==== Okuma Parçası ====
Teknemizdekiler anlatıyorlar... Bugün minaresi suların üzerinde heybetli bir şekilde yükselen köylerini sulara terkederken neler yaşamışlar... Kimisi son ana kadar inat etmiş, evini bırakıp gitmemiş sular yaşam sınırını zorlayana kadar... Kimisi, bahçesine çocukken kendi elleriyle diktiği ağacı bırakmaya kıyamamış, kökleriyle sökmüş topraktan, yeni evinin bahçesine dikmiş, ama dermiş ki artık o ağaç aynı ağaç değilmiş... Ama en zoru, sevdiklerinin sular altında kalacak mezarlarından ayrılmakmış... mezarı taşımak içlerine sinmemiş, bir daha mezarlarını ziyaret edemeyecek olmak ağırlarına gitmiş, iki arada bir derede kalmışlar... hatta rivayet o ki, bazılarının gönlü bu ayrılığa elvermemiş, acılarından göçüp gitmişler ahir dünyadan...
==== Mevcut Satırlar ====
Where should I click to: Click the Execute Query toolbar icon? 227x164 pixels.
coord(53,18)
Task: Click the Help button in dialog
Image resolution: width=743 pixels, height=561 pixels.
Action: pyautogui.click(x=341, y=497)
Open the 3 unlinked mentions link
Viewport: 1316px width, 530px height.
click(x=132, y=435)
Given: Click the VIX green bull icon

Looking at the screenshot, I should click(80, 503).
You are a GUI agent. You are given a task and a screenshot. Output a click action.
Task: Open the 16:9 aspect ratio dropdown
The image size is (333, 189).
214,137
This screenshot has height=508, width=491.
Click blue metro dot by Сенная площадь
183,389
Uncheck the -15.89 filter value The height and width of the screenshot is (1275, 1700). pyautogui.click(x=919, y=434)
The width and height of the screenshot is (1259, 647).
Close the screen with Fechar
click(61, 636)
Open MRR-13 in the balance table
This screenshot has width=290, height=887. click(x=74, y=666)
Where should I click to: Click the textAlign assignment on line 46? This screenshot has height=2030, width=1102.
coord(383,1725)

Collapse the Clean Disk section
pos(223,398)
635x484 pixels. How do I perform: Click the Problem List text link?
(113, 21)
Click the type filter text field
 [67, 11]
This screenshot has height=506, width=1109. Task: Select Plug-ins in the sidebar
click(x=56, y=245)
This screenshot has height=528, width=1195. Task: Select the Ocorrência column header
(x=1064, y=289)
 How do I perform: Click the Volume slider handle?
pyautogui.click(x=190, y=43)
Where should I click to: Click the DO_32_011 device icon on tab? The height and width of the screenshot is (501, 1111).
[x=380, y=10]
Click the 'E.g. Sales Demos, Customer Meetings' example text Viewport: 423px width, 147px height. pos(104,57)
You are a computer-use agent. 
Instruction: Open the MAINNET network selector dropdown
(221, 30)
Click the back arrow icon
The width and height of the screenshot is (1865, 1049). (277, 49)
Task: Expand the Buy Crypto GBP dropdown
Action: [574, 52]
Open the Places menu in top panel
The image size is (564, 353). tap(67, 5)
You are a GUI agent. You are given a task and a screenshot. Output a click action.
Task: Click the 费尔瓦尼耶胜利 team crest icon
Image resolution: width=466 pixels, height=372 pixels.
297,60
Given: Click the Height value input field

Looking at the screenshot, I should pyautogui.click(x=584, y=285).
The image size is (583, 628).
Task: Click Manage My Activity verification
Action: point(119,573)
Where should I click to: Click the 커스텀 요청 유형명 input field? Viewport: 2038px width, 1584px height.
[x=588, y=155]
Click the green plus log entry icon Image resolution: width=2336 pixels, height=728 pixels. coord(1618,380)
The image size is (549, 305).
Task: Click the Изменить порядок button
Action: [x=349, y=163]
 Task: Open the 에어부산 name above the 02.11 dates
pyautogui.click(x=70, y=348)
====
- Sorular ve Görevler
(A) Satırlar arasında "This screenshot has height=508, width=491." ifadesini içeren satırla başlayıp "This screenshot has width=290, height=887." ifadesini içeren satırla biten kısmı, boş satırları atlayarak "Sıra" ve "İçerik" sütunlarından oluşan bir Markdown tablosuna dönüştürün.
(B) Köylerini sulara terk edenleri anlatan parçayı kaldığı yerden sürdürün.

- Görev Cevapları
(A)
| Sıra | İçerik |
|---|---|
| 1 | This screenshot has height=508, width=491. |
| 2 | Click blue metro dot by Сенная площадь |
| 3 | 183,389 |
| 4 | Uncheck the -15.89 filter value The height and width of the screenshot is (1275, 1700). pyautogui.click(x=919, y=434) |
| 5 | The width and height of the screenshot is (1259, 647). |
| 6 | Close the screen with Fechar |
| 7 | click(61, 636) |
| 8 | Open MRR-13 in the balance table |
| 9 | This screenshot has width=290, height=887. click(x=74, y=666) |

(B)
Hiç bilmediğimiz, hiç aklımıza gelmeyen, ama duyunca içimizi acıtan ne hikayeler, ne hikayeler... Savaşan Köyü savaşamamış işte barajın sularıyla, koyvermiş kendini... bugün bomboş, kırgın ve terkedilmiş... 











Dinlediğimiz hikayelerin etkisiyle biz de biraz hüzün, biraz merak ile tekneden seyrediyoruz bu hayalet köyü... hepimiz sessiz, hepimiz suskun, tıpkı Savaşan Köyü gibiyiz....




Halfeti'ye dönerken güneş de artık yavaş yavaş batıyor... Günün yorgunluğuna gönlümüzün yorgunluğu da eklenmiş, ama yaşam da Güneydoğu gezimiz de devam ediyor başka ufuklara, başka şehirlere doğru....


20 Mayıs 2011

MARDİN: İLÇELERİ KENDİSİ KADAR ÜNLÜ ŞEHİR




Mardin, Güneydoğu Anadolu'nun tartışmasız en çok merak edilen şehri... Bunda, Murathan Mungan'ın Paranın Cinleri kitabının etkisi mi daha çok, yoksa bu şehirde geçen popüler dizilerinki mi ya da Mardin'in kum rengi evlerinin yaygın fotoğraflarınınki mi, tartışılır. Ama tartışılmayacak tek bir husus var, Mardin, insanın merakını boşa çıkartmayacak kadar zengin, etkileyici, büyüleyici bir şehir.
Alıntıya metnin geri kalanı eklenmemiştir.